▸ Extracted data

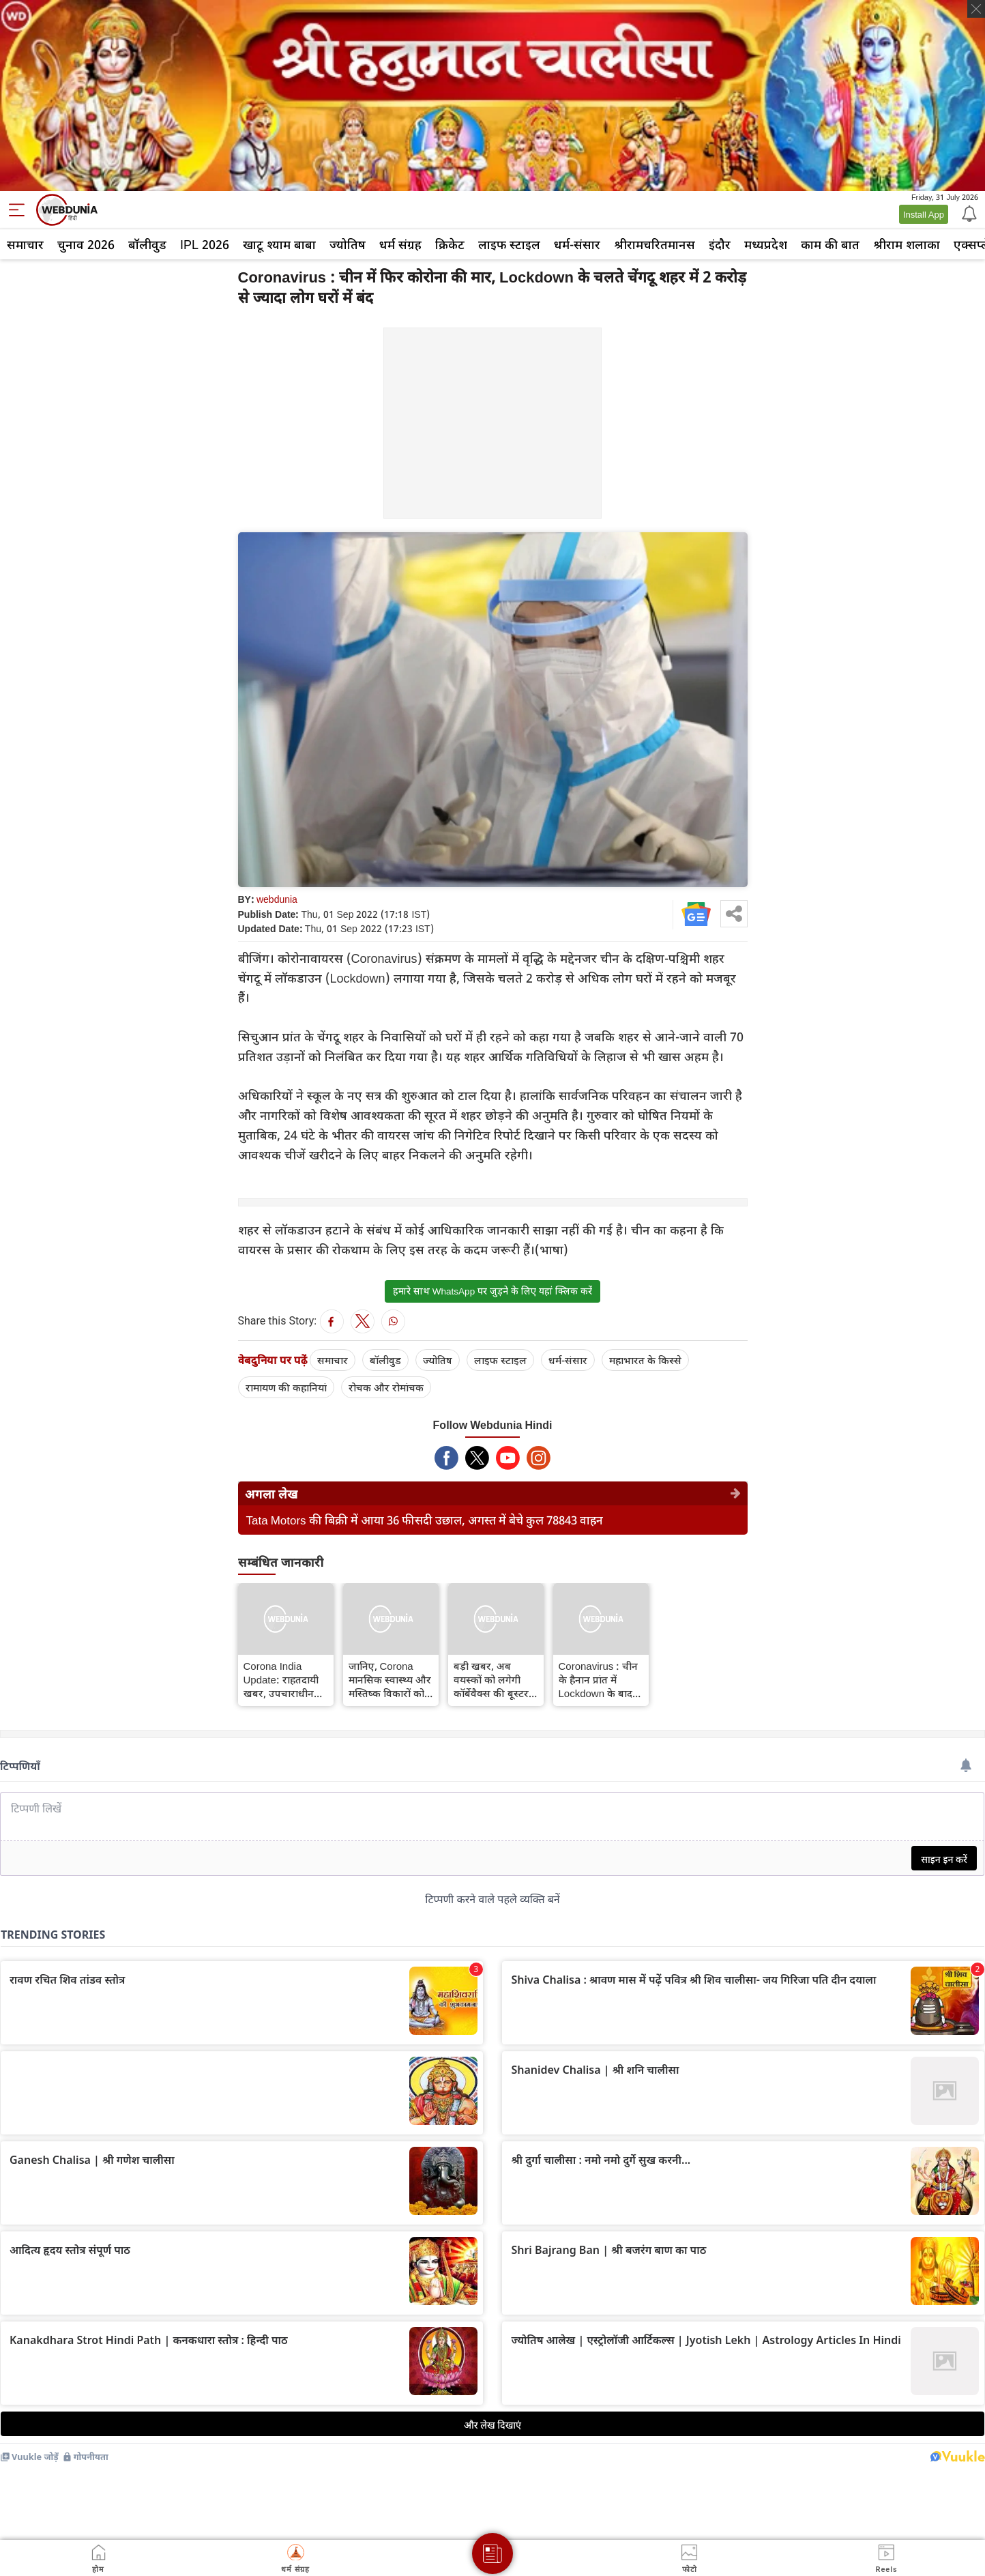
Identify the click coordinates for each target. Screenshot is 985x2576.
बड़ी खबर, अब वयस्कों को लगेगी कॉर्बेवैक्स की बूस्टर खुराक (491, 1679)
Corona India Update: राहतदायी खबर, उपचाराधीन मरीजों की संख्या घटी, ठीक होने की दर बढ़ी (285, 1679)
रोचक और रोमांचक (386, 1387)
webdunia (276, 899)
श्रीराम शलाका (906, 244)
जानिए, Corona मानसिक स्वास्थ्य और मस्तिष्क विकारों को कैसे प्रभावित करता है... (390, 1679)
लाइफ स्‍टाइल (509, 244)
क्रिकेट (450, 244)
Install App (923, 214)
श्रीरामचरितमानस (654, 244)
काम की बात (830, 244)
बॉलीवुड (147, 244)
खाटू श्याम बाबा (279, 244)
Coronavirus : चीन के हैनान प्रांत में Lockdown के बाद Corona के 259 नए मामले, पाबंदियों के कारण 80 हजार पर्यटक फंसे (598, 1679)
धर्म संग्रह (400, 244)
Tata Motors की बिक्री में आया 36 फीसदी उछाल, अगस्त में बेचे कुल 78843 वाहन (424, 1520)
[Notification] (968, 213)
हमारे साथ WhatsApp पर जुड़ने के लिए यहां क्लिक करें (492, 1291)
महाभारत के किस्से (645, 1360)
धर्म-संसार (577, 244)
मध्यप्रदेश (765, 244)
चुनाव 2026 (86, 244)
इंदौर (720, 244)
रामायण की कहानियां (286, 1387)
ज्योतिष (347, 244)
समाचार (25, 244)
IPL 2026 (204, 244)
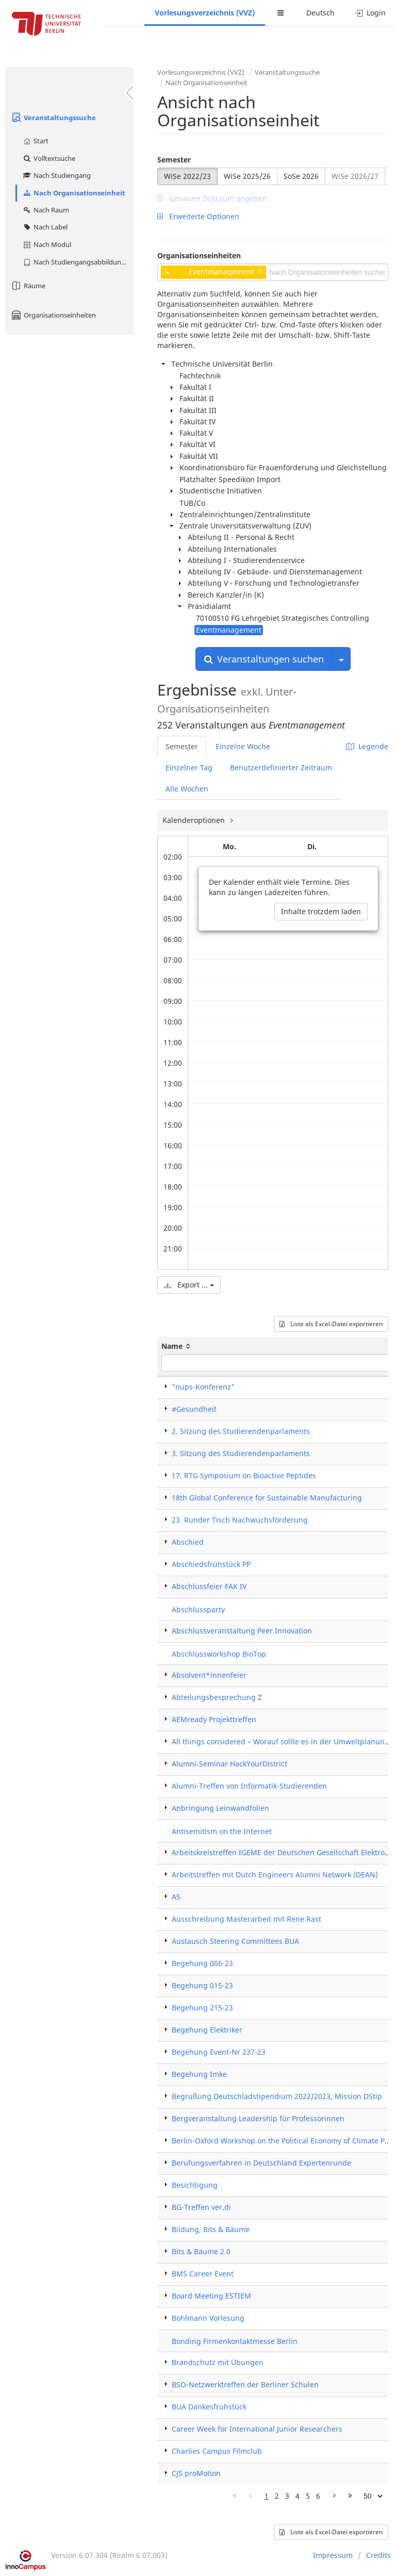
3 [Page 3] (287, 2496)
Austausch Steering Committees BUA (235, 1941)
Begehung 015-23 (202, 1985)
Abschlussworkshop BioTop (219, 1654)
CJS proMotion (196, 2473)
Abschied (188, 1542)
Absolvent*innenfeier (209, 1675)
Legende (367, 746)
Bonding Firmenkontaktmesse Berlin (235, 2341)
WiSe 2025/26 (247, 176)
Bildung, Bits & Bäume (211, 2229)
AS (176, 1897)
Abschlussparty (198, 1609)
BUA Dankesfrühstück (209, 2407)
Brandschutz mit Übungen (217, 2362)
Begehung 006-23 (202, 1963)
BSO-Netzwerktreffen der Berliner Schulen (245, 2384)
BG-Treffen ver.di (201, 2207)
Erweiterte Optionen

▸ Task brief
Beginning at the line with "बॉलीवुड (147, 244)" and ending at the line with "महाभारत के किस्से (645, 1360)", reproduce each line of the data above exactly, and add no other lines.

▸ Task answer
बॉलीवुड (147, 244)
खाटू श्याम बाबा (279, 244)
Coronavirus : चीन के हैनान प्रांत में Lockdown के बाद Corona के 259 नए मामले, पाबंदियों के कारण 80 हजार पर्यटक फंसे (598, 1679)
धर्म संग्रह (400, 244)
Tata Motors की बिक्री में आया 36 फीसदी उछाल, अगस्त में बेचे कुल 78843 वाहन (424, 1520)
[Notification] (968, 213)
हमारे साथ WhatsApp पर जुड़ने के लिए यहां क्लिक करें (492, 1291)
महाभारत के किस्से (645, 1360)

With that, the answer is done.